Ласковая речь Катерины успокоила Мухину – одинаковое ведь у них горе. Ребята убежали на улицу, а матери вдвоем долго разговаривали о мужьях, о будущем. Так началась их дружба.
Товарищи не забывали Мухину, помогала ей и Катя, отрывая копейку от заработка, но главное было в том, что она поддерживала Пелагею своей неиссякаемой бодростью, подсказывала ей, как лучше с нуждой бороться: вместе они сажали огороды, готовили запасы на зиму… Мухина беспрекословно подчинялась подруге, часто прибегала к ней то за помощью, а то просто грусть развеять.

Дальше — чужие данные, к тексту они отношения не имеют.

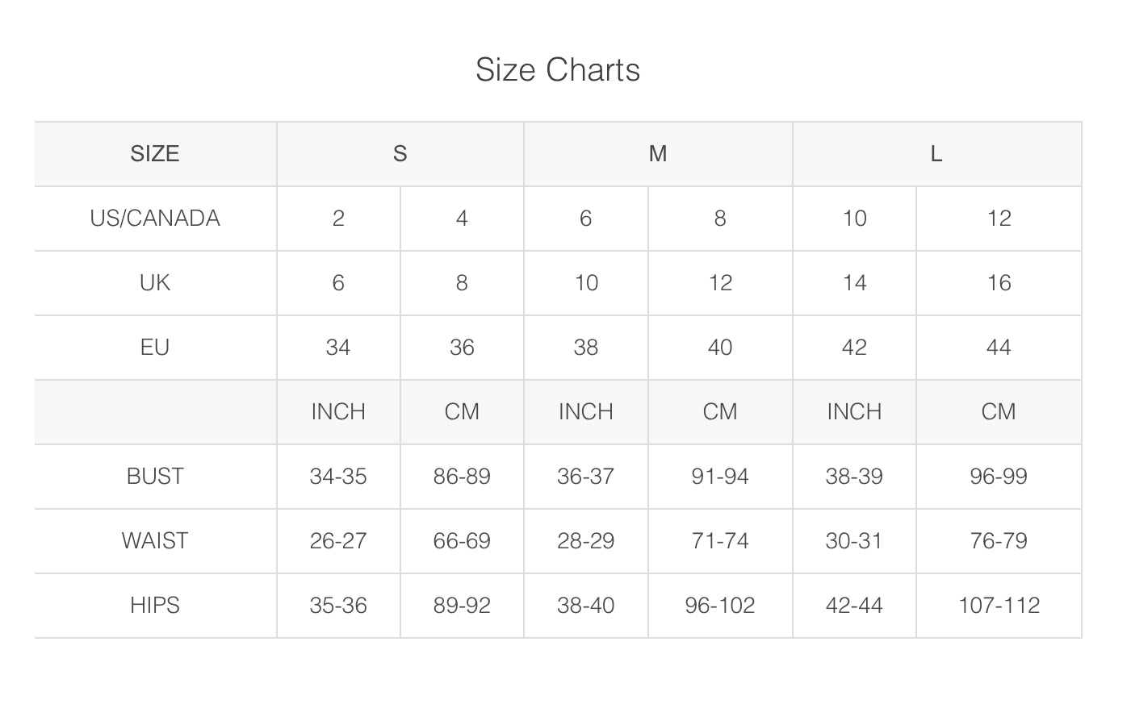
Task: Click the L size column header
Action: 936,153
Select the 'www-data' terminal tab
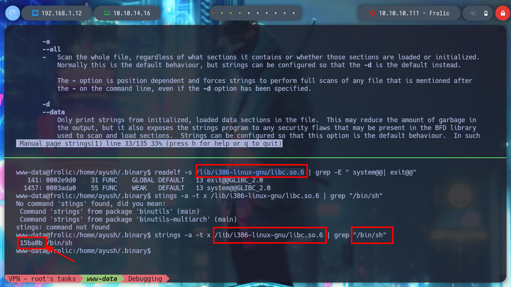 click(x=102, y=279)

Вместе они читали редкие письма мужей, а ответы писала одна Катя за обеих – Пелагея была неграмотна.
Сегодня Мухина пришла с большим горем: зима пришла, а среднему, Ванятке, обуть нечего, придется из школы взять.
– Где уж без отца учить! Гляди, по миру скоро пойдем, – говорила она, вытирая обильно льющиеся слезы.
– Слезами мы врагов будем радовать, а друзей печалить, – уговаривала Катя подругу, положив красную, распаренную руку ей на плечо. – Весь рабочий класс на борьбу поднимается, а мы с тобой разве не рабочие? Злости надо в себе больше копить, чтобы сильнее быть, бороться. Не будет того, чтобы кровопийцы век нашу кровь сосали! Добьемся своего! А Ванюшку из школы не бери. Мишуткины валенки возьмешь…
– А как же он-то будет? – перебила ее Пелагея.
– Недельку в Сашиных сапожках пробегает, крепкие еще и просторные. Портянки подмотает. А потом поклонюсь своей барыне, чтоб за работу вперед дала. Пусть пока тешится моими поклонами.
Пелагея поглядела на подругу полными слез глазами: что Григорий, что Катя – в беде никогда не оставят.
– Гладить да катать белье я приду помогать тебе, – пообещала она, поднимаясь.
– Приходи хоть завтра. Есть сухое. А валенки Сашутка вечером тебе принесет, – сказала Катя, провожая Мухину до дверей.
2
Ни в чем не оправдались надежды Плюхина: и Федулова в Омске не поймали, и Вавилову не удалось после разгрома деповской организации заставить рабочих идти за собой.
Уже месяца через три полицейские стали находить вновь прокламации – явно большевистские, и чем дальше, тем больше. Шпики донесли, что второго мая железнодорожники собирались за станцией и кто-то выступал с речью. Близко подойти не удалось – кругом стояли пикетчики.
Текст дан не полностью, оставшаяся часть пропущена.